Palm Is Down, Not Out of Smartphone Race

Palm continues to placate Wall Street with promises of future growth, as shares jumped in after-hours trading even as the smartphone maker reported a loss totaling $105 million for its fiscal fourth quarter.
While the loss didn't surprise industry watchers -- it actually topped analyst estimates -- the company's executives did touch on Palm's direction during its critical transformation.
During the company's earnings call, newly appointed Palm CEO Jon Rubenstein ran down a list of Palm's strengths, including interest from the enterprise for the company's new flagship product, the Palm Pre, and expressed confidence in his belief that company's new mobile platform webOS will take off with developers, despite a slow roll-out.
For the quarter ending May 29, Palm's (NASDAQ: PALM) net loss of $105 million is more than double the loss of $43.4 million in the same quarter last year.
Palm lost $0.40 per share in the latest quarter, compared with a loss of $0.22 per share a year earlier. Revenue dipped from the past year by 71 percent, to $86.8 million from $296.2 million. Analysts polled by Thomson Reuters were looking for Palm to post a loss of $0.62 per share on sales of $80.6 million.
Palm also shipped 351,000 smartphones during the quarter, down 62 percent from a year earlier.
For the entire fiscal year, Palm realized a loss of $753 million, or $6.51 a share, compared with a loss of $110.9 million, or $1.05 a share, a year earlier. Revenue fell 44 percent to $735.9 million from $1.32 billion.
Still, Palm share price rose $1.68 to $15.70 in trading before exchanges opened, and shares have more than quadrupled this year in large part on speculation that the Palm Pre will fuel a comeback at the company.

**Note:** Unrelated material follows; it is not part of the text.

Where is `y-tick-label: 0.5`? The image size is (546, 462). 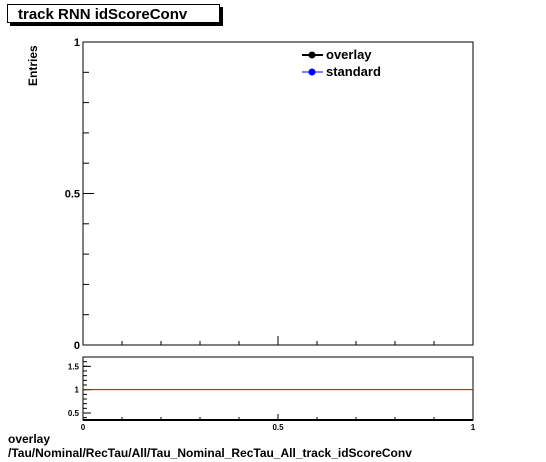 y-tick-label: 0.5 is located at coordinates (72, 195).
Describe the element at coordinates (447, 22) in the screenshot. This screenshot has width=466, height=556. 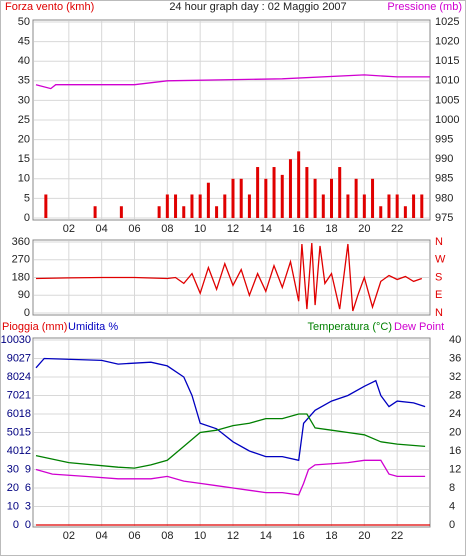
I see `y2-tick-label: 1025` at that location.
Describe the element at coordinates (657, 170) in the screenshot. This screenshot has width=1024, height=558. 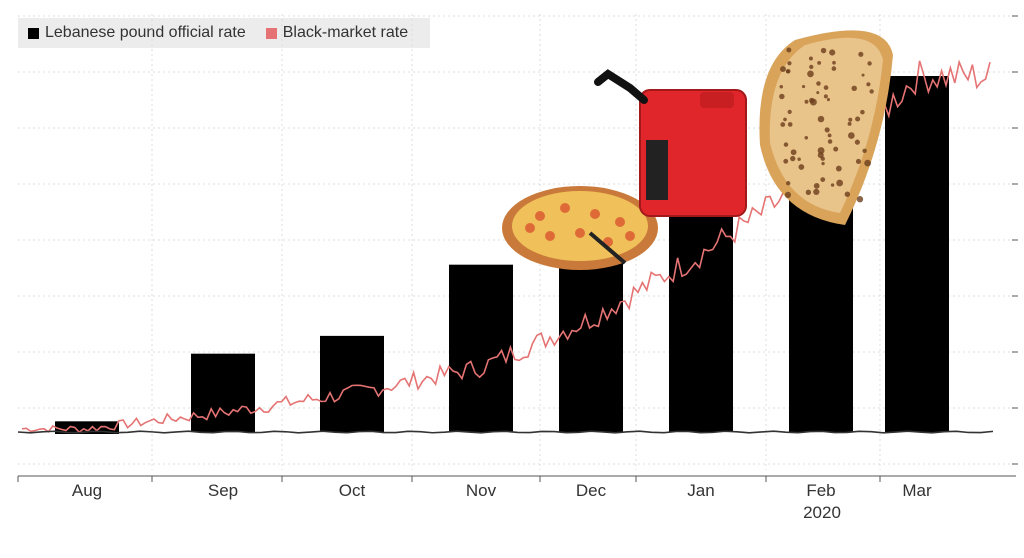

Also, the fourth-quarter and full-year results don't account for the success the Palm Pre has seen since it went on sale June 6 -- and Jon Rubenstein made sure investors and analysts looked to the company's future.
"The launch of Palm webOS and Palm Pre was a major milestone in Palm's transformation," Rubenstein said in a statement. "We have now officially re-entered the race. We have more to accomplish, but the groundwork is laid for a very promising future here at Palm."
The Pre, the first smartphone operating on the company's new webOS mobile operating system, hit store shelves three weeks ago. It faces tough competition from Apple's (NASDAQ: AAPL) new iPhone 3G S, as well as other models expected from Research In Motion (NASDAQ: RIMM) and those running on Android from HTC, Samsung and Motorola.
Still, Rubenstein said the lucrative smartphone market is healthy enough to sustain more than one top dog.
"Only a handful of companies have the software and product design capabilities," he said during the earnings call. "There's room for three to five players in this space. We don't have to beat each other to prosper."
Among the competition, the RIM BlackBerry dominates in the enterprise but its maker is trying to push into the consumer market, where Apple reigns supreme. But Palm's chief said there's initial interest in the Pre from the enterprise, as well.
"One thing we're seeing is a lot of interest out of the enterprise, and we don't have a lot of data yet, but the general feel is there is a lot of enterprise interest out there," he said.
He also declined to comment on any when the webOS family of products would be released on other carriers. Sprint now has an exclusive deal to sell the Palm Pre.
Rubenstein called Sprint a "great partner," saying the carrier is doing a "phenomenal job," based on personal visits he made to stores at launch, and added that its data plans are generally cheaper than that of competitors. However, he declined to go into further detail on Palm's relationships with Sprint or other carriers.
"It's not something we talk about," he said.
Despite the positive take on the company's next steps outlined during the earnings call, at least one analyst is wary of how the bottom line will be impacted moving forward.
"While Palm delivered a good quarter on very low expectations, we remain cautious on the stock due to the lack of visibility heading into F2010," Peter Misek, an analyst with Canaccord Adams, wrote in a report issued today.
"The company offered no financial guidance and would not disclose Pre volumes in the quarter. Management would also offer no updates on other carrier discussions or new product launch plans. In addition, we believe that Pre sales are below our projections at roughly 150,000 sold to date according to our channel checks."